### Directive
Rewrite all the records, swapping "icon" for "button" and changing nothing else. Leave the pictures out.

--------------------------------------------------

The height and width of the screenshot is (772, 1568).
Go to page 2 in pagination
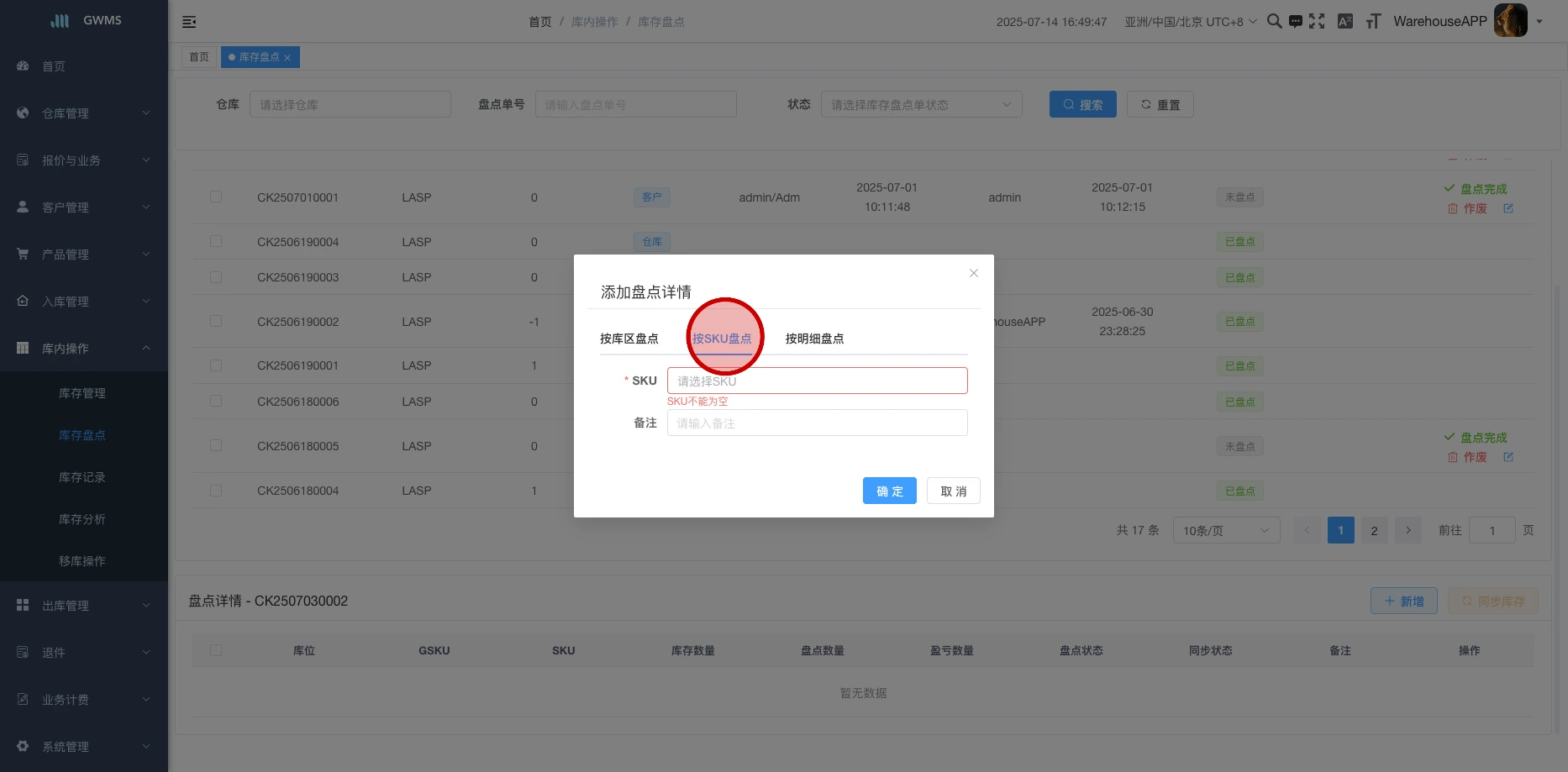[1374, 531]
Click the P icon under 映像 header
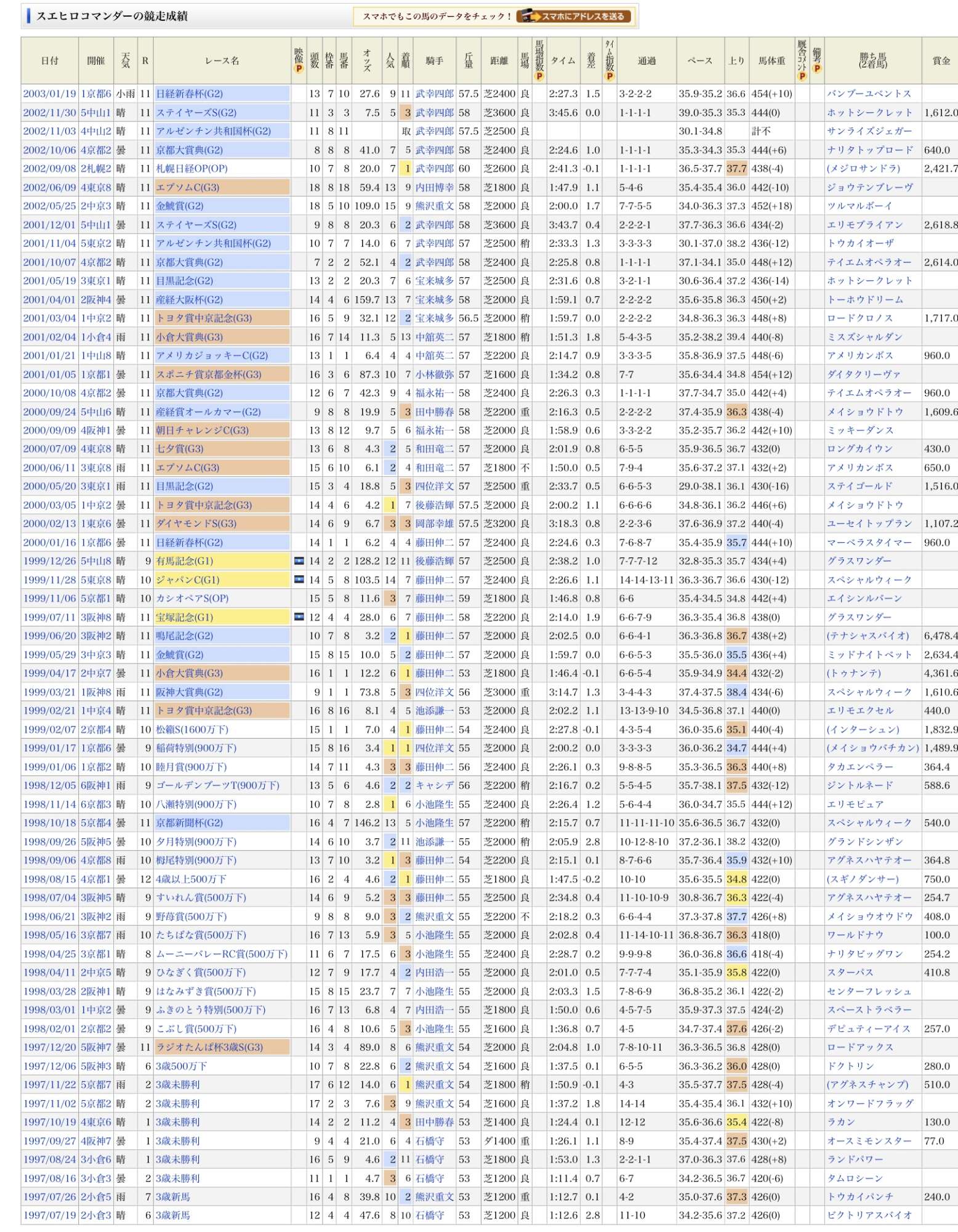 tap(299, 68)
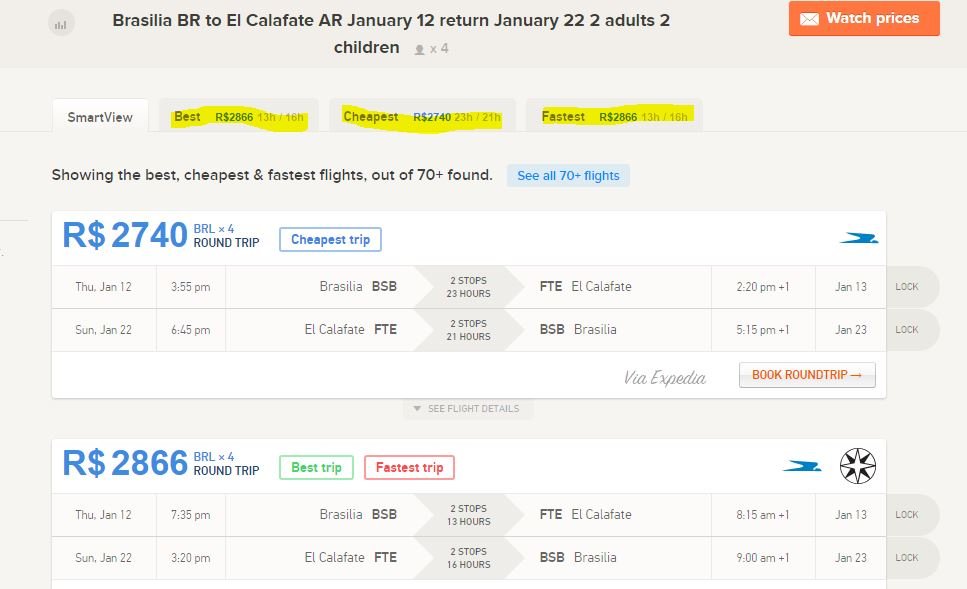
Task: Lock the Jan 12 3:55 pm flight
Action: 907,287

--------------------------------------------------

### Output
The height and width of the screenshot is (772, 1568).
Go to page 2 in pagination
[1374, 531]
Click the P button under 映像 header
 tap(299, 68)
Task: Lock the Jan 12 3:55 pm flight
Action: 907,287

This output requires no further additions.